There has been some speculation as to how I manage to update the stats daily. Here is the rundown.
I buy the stats from a third party. I get the play-by-play accounts for the games and also summary stats for the majors and minors. They deposit them on my server between 6 and 7am each morning. These are in a format unique to them, but using perl, I manipulate them apply my own id’s and then stuff them into the site’s database, about 15 tables of data total.
This all happens automatically. I use a cron job to check every five minutes for the stats to arrive, and once they have and the program is sure that they have finished uploading (don’t want a partial file) it marks that we can update the site.

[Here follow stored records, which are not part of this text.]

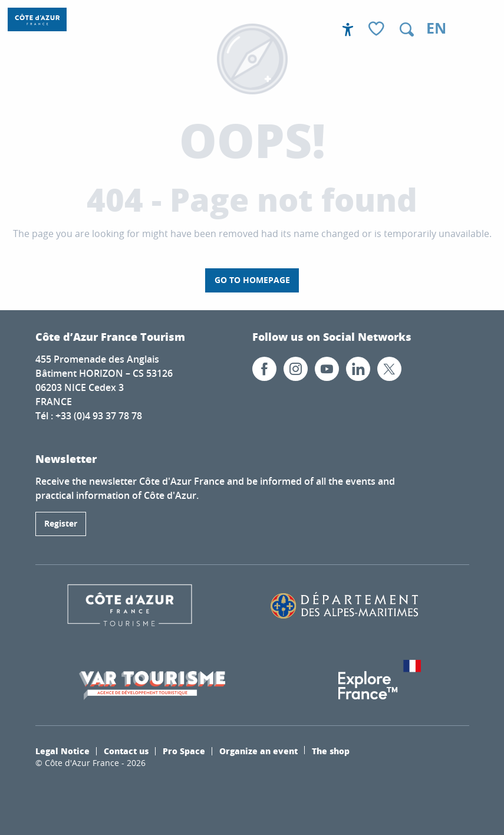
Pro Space (184, 751)
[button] (407, 29)
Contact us (126, 751)
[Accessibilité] (348, 29)
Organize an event (258, 751)
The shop (331, 751)
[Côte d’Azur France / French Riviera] (37, 19)
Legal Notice (62, 751)
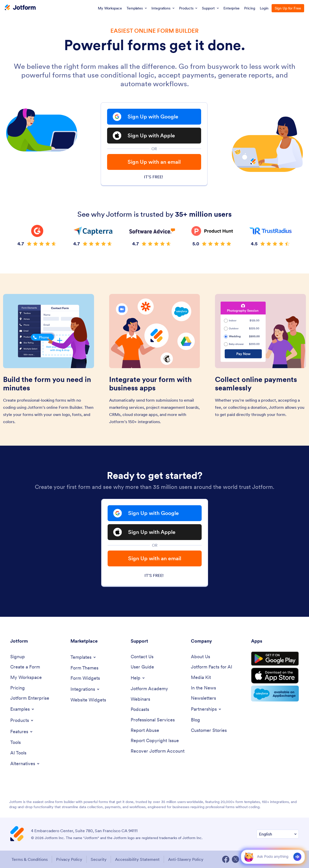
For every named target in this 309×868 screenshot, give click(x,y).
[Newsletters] (203, 698)
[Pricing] (18, 688)
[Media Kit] (201, 677)
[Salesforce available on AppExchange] (275, 693)
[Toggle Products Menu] (22, 720)
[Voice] (297, 857)
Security (99, 859)
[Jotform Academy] (149, 689)
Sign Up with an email (154, 162)
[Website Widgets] (88, 700)
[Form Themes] (84, 668)
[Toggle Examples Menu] (22, 709)
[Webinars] (140, 699)
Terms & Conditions (29, 859)
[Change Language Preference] (278, 834)
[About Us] (200, 657)
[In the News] (203, 688)
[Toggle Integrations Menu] (85, 689)
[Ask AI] (273, 857)
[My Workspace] (26, 677)
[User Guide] (142, 667)
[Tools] (16, 742)
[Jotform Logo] (20, 8)
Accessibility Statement (137, 859)
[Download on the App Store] (275, 676)
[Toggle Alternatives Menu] (25, 764)
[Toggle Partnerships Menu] (206, 709)
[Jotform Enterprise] (30, 698)
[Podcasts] (140, 709)
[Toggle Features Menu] (22, 732)
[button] (249, 857)
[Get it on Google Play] (275, 659)
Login (264, 8)
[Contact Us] (142, 657)
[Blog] (195, 720)
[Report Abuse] (145, 730)
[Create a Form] (25, 667)
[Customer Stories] (209, 730)
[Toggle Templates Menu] (83, 657)
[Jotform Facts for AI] (212, 667)
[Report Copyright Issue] (154, 741)
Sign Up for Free (288, 8)
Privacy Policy (69, 859)
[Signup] (18, 657)
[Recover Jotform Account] (158, 751)
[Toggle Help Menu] (138, 678)
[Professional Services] (152, 720)
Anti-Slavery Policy (186, 859)
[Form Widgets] (85, 678)
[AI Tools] (18, 753)
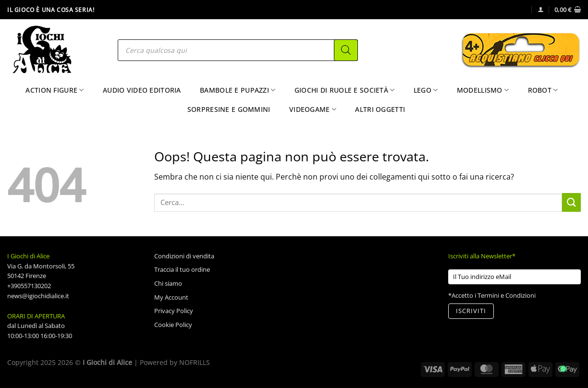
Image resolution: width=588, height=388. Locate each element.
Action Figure (54, 90)
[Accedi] (540, 9)
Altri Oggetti (380, 109)
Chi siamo (168, 283)
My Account (171, 297)
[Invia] (571, 202)
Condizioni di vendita (184, 256)
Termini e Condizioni (506, 295)
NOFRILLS (195, 362)
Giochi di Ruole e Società (344, 90)
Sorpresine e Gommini (229, 109)
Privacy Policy (173, 311)
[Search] (346, 50)
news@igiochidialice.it (38, 296)
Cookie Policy (173, 325)
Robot (543, 90)
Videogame (313, 109)
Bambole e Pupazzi (237, 90)
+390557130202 (29, 286)
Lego (426, 90)
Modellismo (483, 90)
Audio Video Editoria (142, 90)
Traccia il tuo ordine (182, 269)
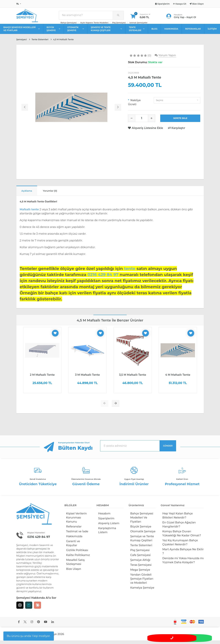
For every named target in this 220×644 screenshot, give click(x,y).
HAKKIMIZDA (171, 32)
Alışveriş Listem (109, 527)
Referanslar (74, 530)
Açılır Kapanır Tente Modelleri (94, 24)
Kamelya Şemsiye (142, 591)
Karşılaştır (177, 130)
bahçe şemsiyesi (37, 552)
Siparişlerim (106, 522)
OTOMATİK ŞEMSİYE (75, 32)
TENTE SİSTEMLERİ (137, 32)
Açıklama (29, 194)
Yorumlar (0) (56, 194)
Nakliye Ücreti (134, 105)
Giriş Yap (179, 18)
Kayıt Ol (191, 18)
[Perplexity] (29, 608)
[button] (177, 103)
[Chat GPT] (20, 608)
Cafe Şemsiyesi (141, 558)
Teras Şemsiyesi (141, 568)
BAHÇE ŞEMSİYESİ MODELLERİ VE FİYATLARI (21, 32)
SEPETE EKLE (180, 121)
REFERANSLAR (193, 32)
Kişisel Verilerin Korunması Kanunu (76, 521)
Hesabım (104, 517)
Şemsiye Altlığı (140, 564)
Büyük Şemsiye (141, 530)
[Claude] (37, 608)
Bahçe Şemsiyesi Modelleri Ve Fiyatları (142, 521)
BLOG (154, 32)
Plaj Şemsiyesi (119, 24)
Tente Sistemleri (141, 549)
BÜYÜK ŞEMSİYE (53, 32)
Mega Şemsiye (140, 573)
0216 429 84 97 (40, 540)
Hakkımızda (74, 540)
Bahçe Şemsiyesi (69, 24)
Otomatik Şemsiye (143, 535)
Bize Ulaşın (74, 572)
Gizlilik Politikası (77, 554)
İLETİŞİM (212, 32)
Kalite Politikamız (78, 558)
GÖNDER (168, 449)
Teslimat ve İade (77, 535)
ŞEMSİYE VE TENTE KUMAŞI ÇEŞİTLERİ (106, 32)
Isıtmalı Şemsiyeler (139, 24)
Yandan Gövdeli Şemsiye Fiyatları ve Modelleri (142, 582)
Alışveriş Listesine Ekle (146, 130)
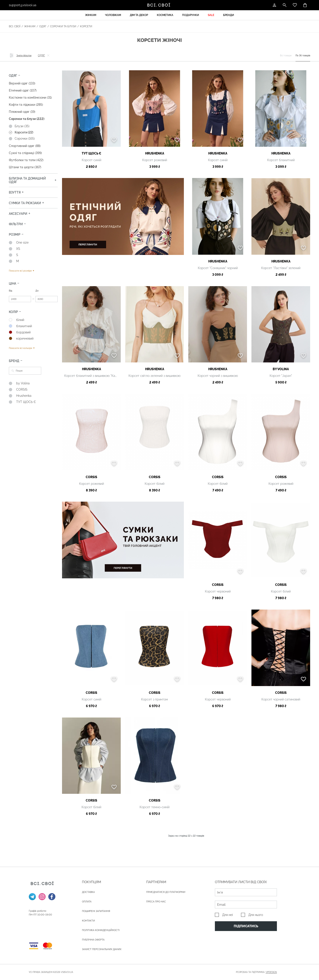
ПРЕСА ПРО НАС (156, 902)
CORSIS (91, 477)
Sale (211, 15)
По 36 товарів (303, 56)
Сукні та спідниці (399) (25, 153)
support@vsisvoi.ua (22, 5)
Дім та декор (139, 15)
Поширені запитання (96, 911)
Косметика (165, 15)
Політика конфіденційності (101, 930)
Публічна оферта (93, 940)
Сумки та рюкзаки (25, 203)
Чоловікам (113, 15)
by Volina (281, 369)
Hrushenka (155, 153)
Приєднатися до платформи (166, 892)
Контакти (88, 921)
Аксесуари (18, 213)
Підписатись (246, 926)
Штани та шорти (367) (25, 167)
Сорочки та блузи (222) (27, 119)
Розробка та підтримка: (256, 972)
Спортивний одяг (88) (25, 146)
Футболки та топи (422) (26, 160)
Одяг (43, 26)
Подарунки (190, 15)
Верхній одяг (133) (22, 83)
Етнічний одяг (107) (22, 90)
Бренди (229, 15)
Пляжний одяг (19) (22, 111)
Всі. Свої (14, 26)
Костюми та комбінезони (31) (30, 97)
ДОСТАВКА (88, 892)
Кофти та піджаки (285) (26, 105)
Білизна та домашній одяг (27, 180)
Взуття (14, 192)
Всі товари (286, 56)
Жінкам (90, 15)
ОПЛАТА (87, 902)
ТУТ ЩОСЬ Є (91, 153)
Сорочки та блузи (63, 26)
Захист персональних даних (102, 949)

I then have other scripts that work on the database and build new tables for specific things like splits, gamelogs, etc. These are all derived from the play-by-play, so if a play-by-play account can’t be parsed (like a strange runner interference when attempting to advance on a pitch that gets away), it breaks everything downstream, and I have to go back in and fix some stuff by hand. This has happened about 6 times this season (I get a page when the stats don’t run right).
Next the scripts build the pages (I try to only update the 2007 stuff, so sometimes the 2006 and 2007 pages may not have the same stats or layout as I’m not re-running the entire site every day).
All told this takes about 90 minutes.
This isn’t happening live on the server. This happens on a second server and the db being updated is a second db. So now if it all worked ok, I then can transfer it over to the main server.
The pages transfer in seconds, but syncing the play index and other databases takes almost two hours. The big time sinks are that I have to recompute the career splits and batter vs. pitcher tables to handle the new 2007 data.
Then if everything gets updated, I get a page around 9am that everything has been fixed. I also re-run the previews in there to be updated with the previous days data.
I’d love to hear how the big guys make the real-time updates they do because things like splits and the like take forever for me to re-compute.
As for hardware, we’ve got three servers.
1) the main webserver
2) the main dbserver (running three mysql instances to fully use the 6GB of RAM it has), and
3) the backup server and image server that is a small machine that just serves static things like images, js and css files.
I’m happy to answer questions folks might have.